Niall Kavanagh and Cormac Brown consider the remit of the UK Nuttall Review ‘to identify barriers to employee ownership and find solutions to knock them down’ from Ireland’s perspective.

The July 2012 release of ‘Sharing Success: The Nuttall Review of Employee Ownership’ (the Nuttall Review) and its 28 recommendations, provide plenty of food for thought and a new framework to further discuss employee ownership with the Irish Government and the business community as a whole.

As a starting point, employee ownership is a great thing; people tend to care more for the things they own. The available academic literature is clear; improved business performance and increased economic resilience are direct consequences of employee ownership. There is also evidence that employee ownership has a role in driving innovation – enhanced performance, resilience and innovative thinking would be beneficial to any economy. However, with the loss of over 300,000 jobs since 2007, for Ireland these are vital.

Company secretaries play an instrumental role in developing employee ownership. Positioned at the centre of the decision-making apparatus, the company secretary is ideally suited to bring the evidence of the benefits of employee ownership to the board. With their deep understanding of company law and corporate governance, company secretaries have the knowledge and insight to gather and lead the multi-disciplinary teams required to launch these initiatives.

Ireland is not the UK

In late 2010, the Greek Finance minister stated that, ‘Greece is not Ireland’. Around the same time, his Spanish counterpart said that, ‘Spain is neither Ireland nor Portugal’. While some have presented these statements as evidence of a better understanding of geography over finance, it must be stressed that when it comes to employee share ownership, Ireland is not the UK.

This might seem like common sense, but the impact of high personal taxes, the need to foster more indigenous start-ups and the pervasive private company culture would have to be addressed if there was ever to be an ‘Irish Nuttall Review’.

Ireland does not have a ‘PLC monoculture’

Most Irish companies are private companies. At the end of 2010 over 86% of Irish companies were private. Notwithstanding the close link between ownership and management in these companies, many are not succeeding. Companies collapsed at a rate of more than 160 a month in the first 11 months of 2011. From January to November some 1,930 Irish companies failed. To add insult to injury, these failed companies left almost €1.2 billion in unpaid debts.

The central question that would need to be addressed by an ‘Irish Nuttall Review’ would be whether these companies are simply victims of circumstance or is something else missing? If it is the latter, could an increase in employee ownership help address this?

There is limited research on the benefits of employee ownership among Irish companies. HRM Recruit recently published, ‘Showing a lot of Promise – What matters in your Employee Value Proposition’, which reviewed the impact of various reward measures on Irish workers across multiple sectors of the economy and at various functional levels. Unfortunately, share-based remuneration measures were not well ranked, scoring a mediocre 2.99 out of five when compared to other benefits.

With all the available evidence, why is there such a lack of uptake?

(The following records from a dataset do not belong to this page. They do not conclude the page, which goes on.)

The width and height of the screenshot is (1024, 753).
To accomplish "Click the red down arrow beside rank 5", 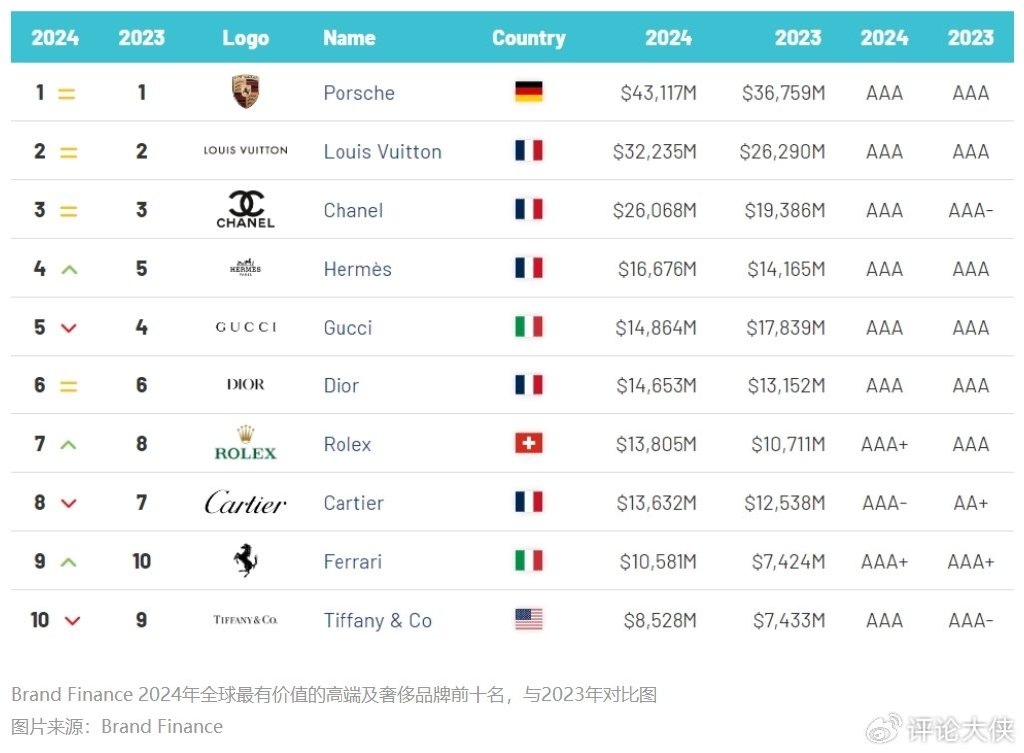I will [68, 328].
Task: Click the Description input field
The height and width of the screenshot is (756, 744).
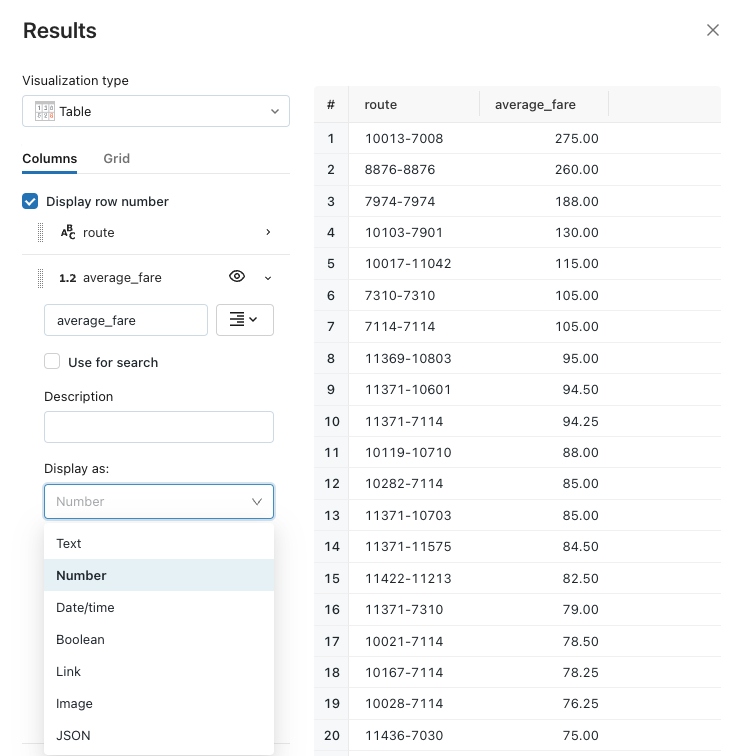Action: coord(158,427)
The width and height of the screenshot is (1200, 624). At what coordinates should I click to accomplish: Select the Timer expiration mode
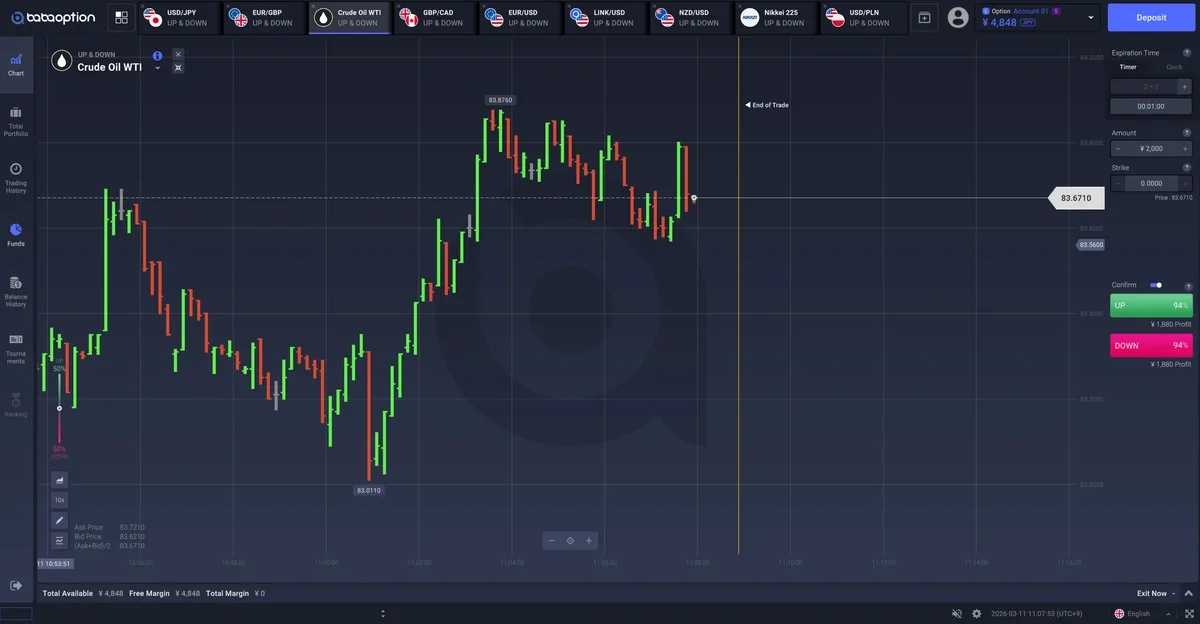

Like Graeme Nuttall, the Irish Proshare Association (IPSA) has received reports that there is a perception among employers that such schemes are difficult and costly, that there are also concerns among employees of the risk associated with the ownership of illiquid shares, in addition to there being a general lack of awareness among Irish employers and employees on the topic.

IPSA will continue its work with HRM to better understand the role employee ownership can play in the modern Irish economy and how best employers can use share-based remuneration to influence employee engagement and retention. The results from this collaboration will flow directly into IPSA’s engagement with the Irish Government.

Small open economy and the start-up company

There is a general acceptance that given the small open nature of the Irish economy any sustainable recovery will be driven by export-led companies. It is also widely acknowledged that this will be achieved by a dramatic increase in the number of indigenous start-ups with the potential and ambition to grow into innovative, export focused international enterprises. The 2010 Innovation Task Force report, the 2012 Action Plan for Jobs and the continued work by IDA Ireland and Enterprise Ireland have made good progress on this front. During 2011, Enterprise Ireland supported 93 high-potential start-ups, approving €20.4 million in funding and their client companies achieved a total export figure of €15.2 billion. While these achievements should not be underrated, for the Irish economy to recover and grow, more needs to be done.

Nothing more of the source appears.